N. Korea slams South's 'lunatic' military display
South Korean tanks and mounted heavy artillery take part in a ceremony marking the 65th anniversary of the founding of South Korea's Armed Forces in downtown Seoul on October 1, 2013
Tuesday's display of weaponry in Seoul was the largest for a decade, involving 11,000 troops, 120 aircraft, tanks, heavy artillery and a range of missiles.
Although North Korea regularly stages far larger military parades in Pyongyang, it took exception to what it saw as a provocative, confrontational exercise.
"The puppets staged an unprecedented display of lunatic hostility," said the official ruling party mouthpiece, Rodong Sinmun.
The newspaper said the parade was aimed at strengthening "military collusion" with the United States and "spurring preparations to attack the North".

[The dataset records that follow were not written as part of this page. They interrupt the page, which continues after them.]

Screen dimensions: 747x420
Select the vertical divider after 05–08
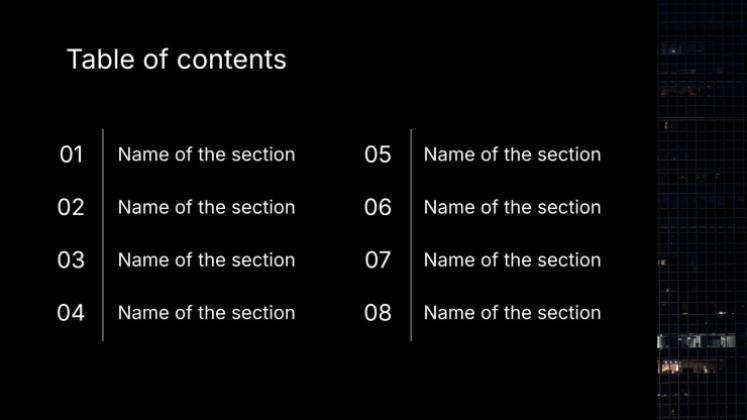point(411,235)
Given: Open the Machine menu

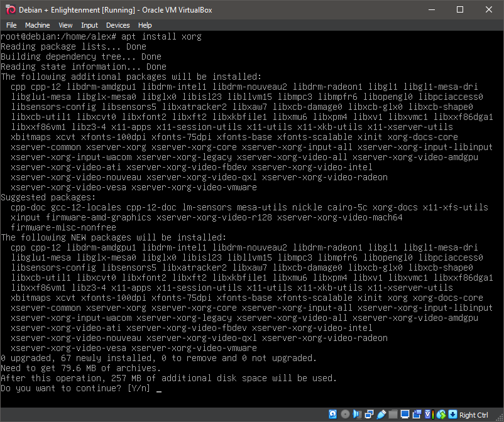Looking at the screenshot, I should click(x=38, y=25).
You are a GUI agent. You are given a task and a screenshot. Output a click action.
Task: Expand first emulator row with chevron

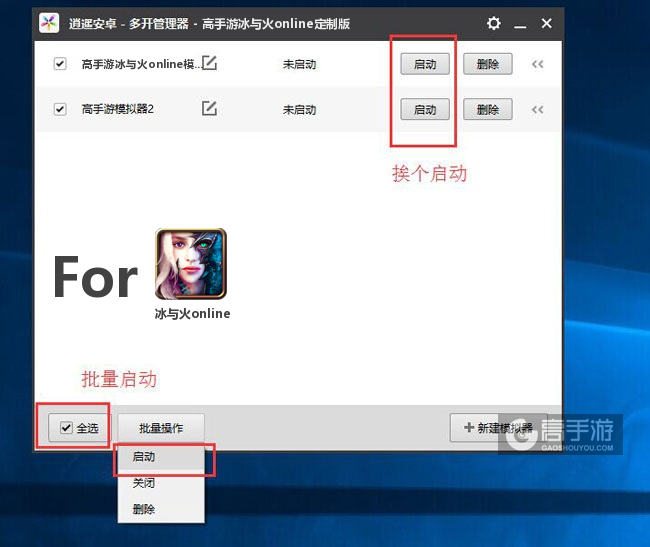537,64
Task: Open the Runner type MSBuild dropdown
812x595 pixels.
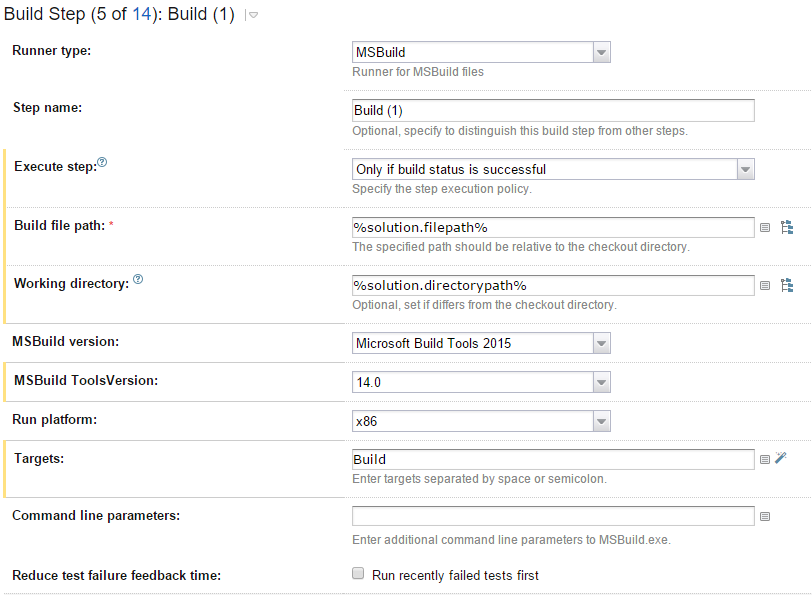Action: (x=481, y=52)
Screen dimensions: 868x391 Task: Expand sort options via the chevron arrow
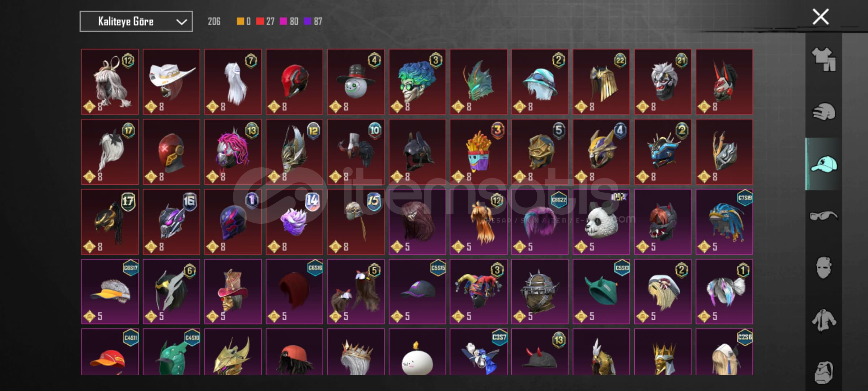pos(181,22)
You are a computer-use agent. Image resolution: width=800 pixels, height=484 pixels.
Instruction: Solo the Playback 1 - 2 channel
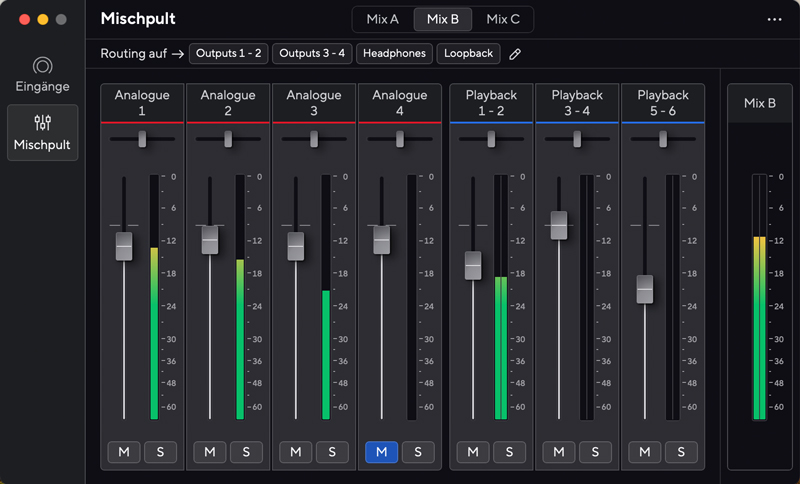tap(508, 452)
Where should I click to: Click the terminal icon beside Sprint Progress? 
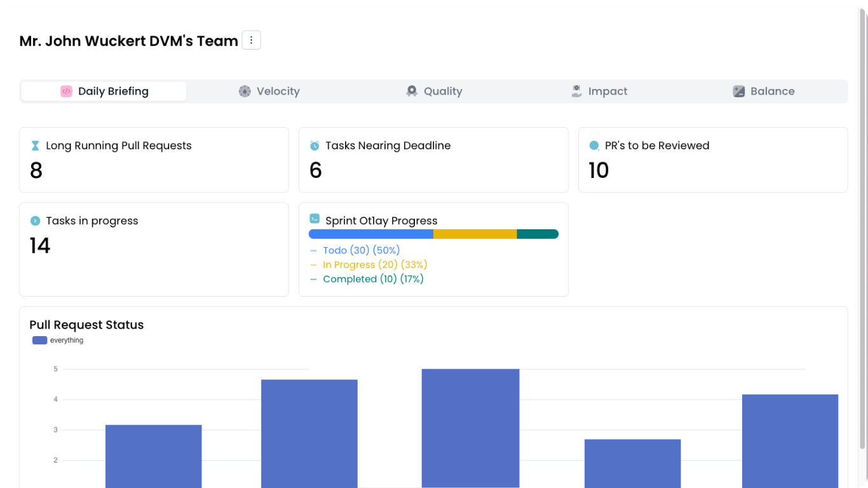(315, 219)
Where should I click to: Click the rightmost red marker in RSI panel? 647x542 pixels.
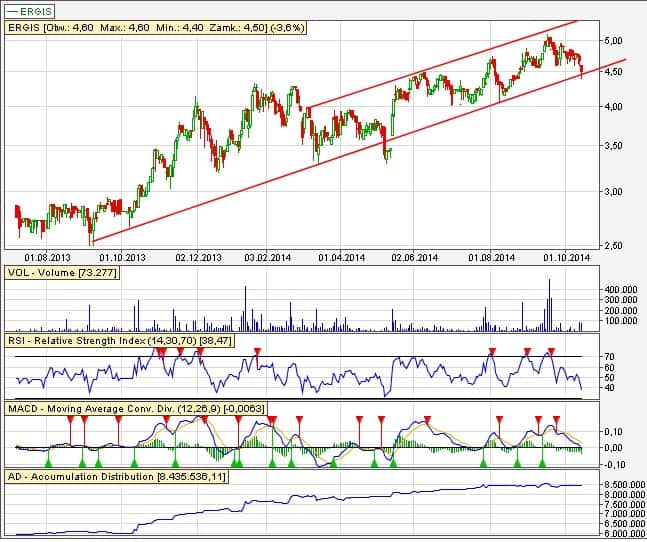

US Defense Secretary Chuck Hagel was the guest of honour at Tuesday's event, which marked the 65th anniversary of the founding of the South Korean armed forces.
Hagel was on a visit to underscore US commitment to its military alliance with South Korea, where 28,500 US troops are stationed.
Tuesday's "confrontational circus" showed the true nature of South Korea and the United States as "destroyers of inter-Korean dialogue", the Rodong Sinmun said.
The parade marked the first public outing of a new high-precision cruise missile, the Hyeonmu 3, which military officials say is capable of targeting the office windows of North Korean leaders.
A nuclear test by North Korea in February triggered moths of heightened military tensions on the Korean peninsula that have only recently subsided.
In her keynote speech at the military display in Seoul, President Park Geun-Hye warned of the "very grave" threat posed by Pyongyang's nuclear weapons programme and stressed the need for South Korea to develop a sophisticated deterrent capability.